Certainly, the desire to escape complex/messy syntax is understandable. Sometimes C can appear to be the solution. However, C++ is where the industry support is, including tooling and libraries, so that is hard to work around.
C++ has so many features today including lambdas.
A good approach is to leverage C++ itself to make your code simpler. Objects are good for isolating things under the hood so that at a higher level, the code is simpler. The core guidelines recommend concrete (simple) objects, so that approach can help.
The level of complexity is under the engineer's control. If multiple inheritance (MI) is useful in a scenario and one prefers that option, then one may use MI.

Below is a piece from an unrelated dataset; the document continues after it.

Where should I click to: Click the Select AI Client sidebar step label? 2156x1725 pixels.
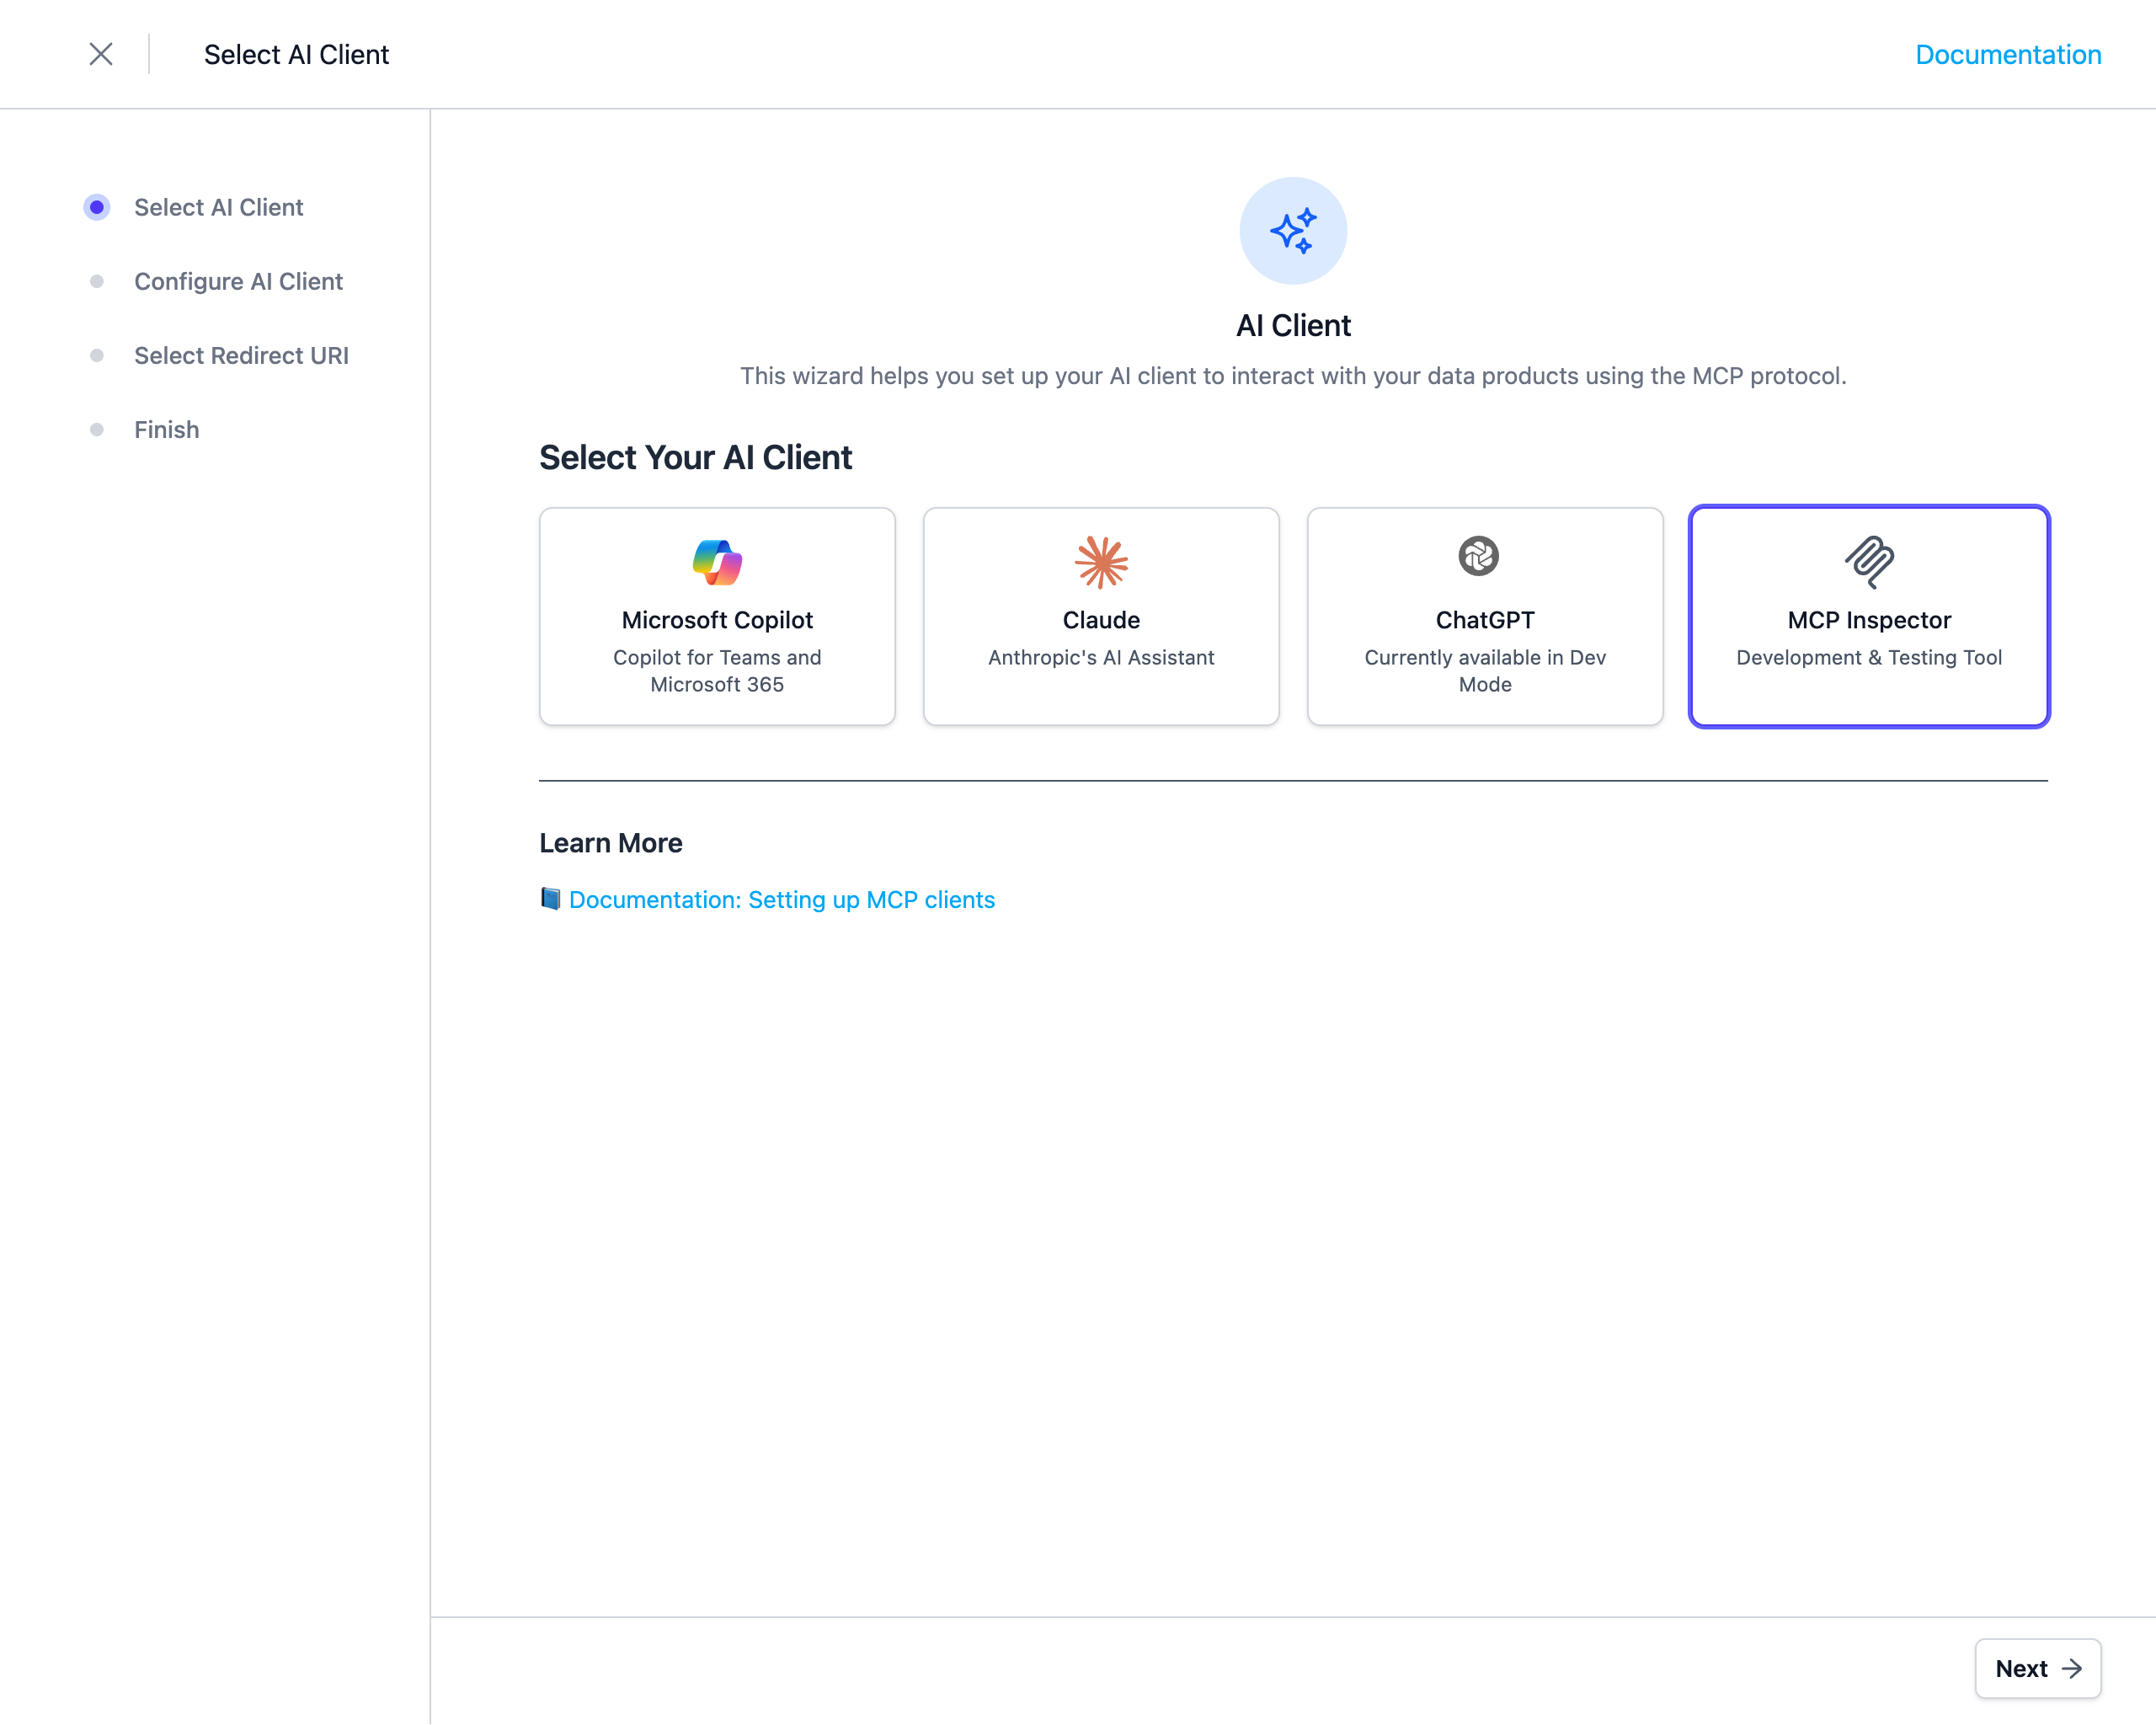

Alternatively, one can define interfaces, inherit from the interface(s), and contain implementing objects (composition/aggregation) and expose the objects through the interface using inline wrappers. The inline wrappers compile down to nothing, i.e., compile down to simple use of the internal (contained) object, yet the container object appears to have that functionality as if multiple inheritance was used.
C++ also has namespaces, so one should leverage namespaces even if coding in a C-like style.
One can use the language itself to create simpler patterns and the STL is full of examples: array, vector, map, queue, string, unique_ptr,... And one can control (to a reasonable extent) how complex their code is.
So, going back to C is not the way, nor is it necessary. One may use C++ in a C-like way, or use C++ multiple inheritance, or use any option in-between.